Extensive experimental evaluation on these two types of scans demonstrate that our system is capable of robustly acquiring dense 3D reconstructions and outperforms state-of-the-art RGBD and LiDAR systems.
提出了一种基于多传感器类型的数据集成方法，实现了室内场景的实时密集三维重建。
现有的算法主要基于单RGBD摄像机，需要对具有足够几何特征的区域进行连续扫描。否则，跟踪可能会由于不可靠的帧配准而失败。
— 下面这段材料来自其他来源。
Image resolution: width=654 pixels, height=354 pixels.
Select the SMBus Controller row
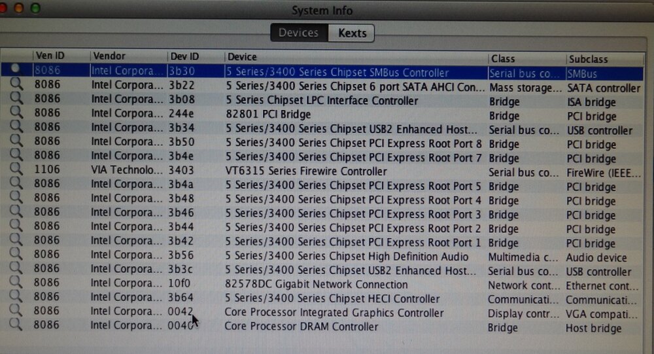coord(337,73)
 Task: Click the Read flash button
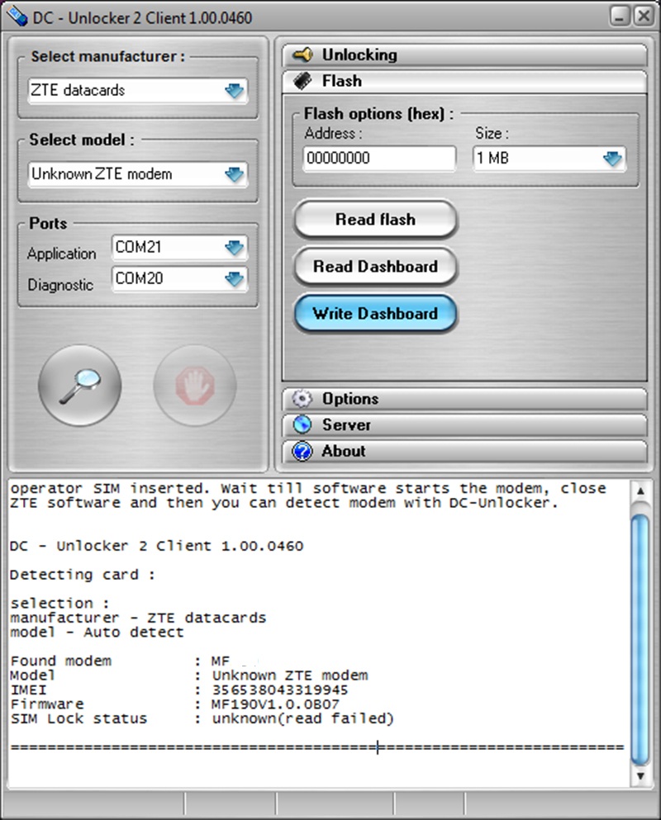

基于多个传感器的融合可以将各自的优势结合起来，实现更健壮、更精确的自定位，将现代机器人系统中普遍存在的多种类型的传感器结合起来，包括2D距离传感器、惯性测量单元(IMU)和车轮编码器.融合他们的测量来加强跟踪过程，并最终获得更好的三维重建。
具体地，开发了一个 二维截断符号距离场(TSDF) 表示用于激光帧的集成和射线投射，从而在位姿估计阶段得到一个统一的损失函数。
为了验证闭环优化过程中估计的姿态，训练了一个分类器来识别在配准过程中从异构传感器中提取的特征。为了评估在具有挑战性的用例场景中的方法，组装了一个扫描平台原型来获取真实世界扫描。进一步基于高保真合成场景的模拟合成扫描来定量评价。
对这两种扫描的广泛的实验评估表明，系统能够鲁棒地获取密集的三维重建，并优于最先进的RGBD和激光雷达系统。

1.Introduction

THE continuing development of 3D reconstruction systems [1], [2], [3], [4] and the growth of available dense scenes [5], [6] have significantly improved modern scene understanding and manipulation techniques [7], [8].
However, the current data acquisition process still heavily relies on experienced users to hold and smoothly move the RGBD camera, which involves high labor costs.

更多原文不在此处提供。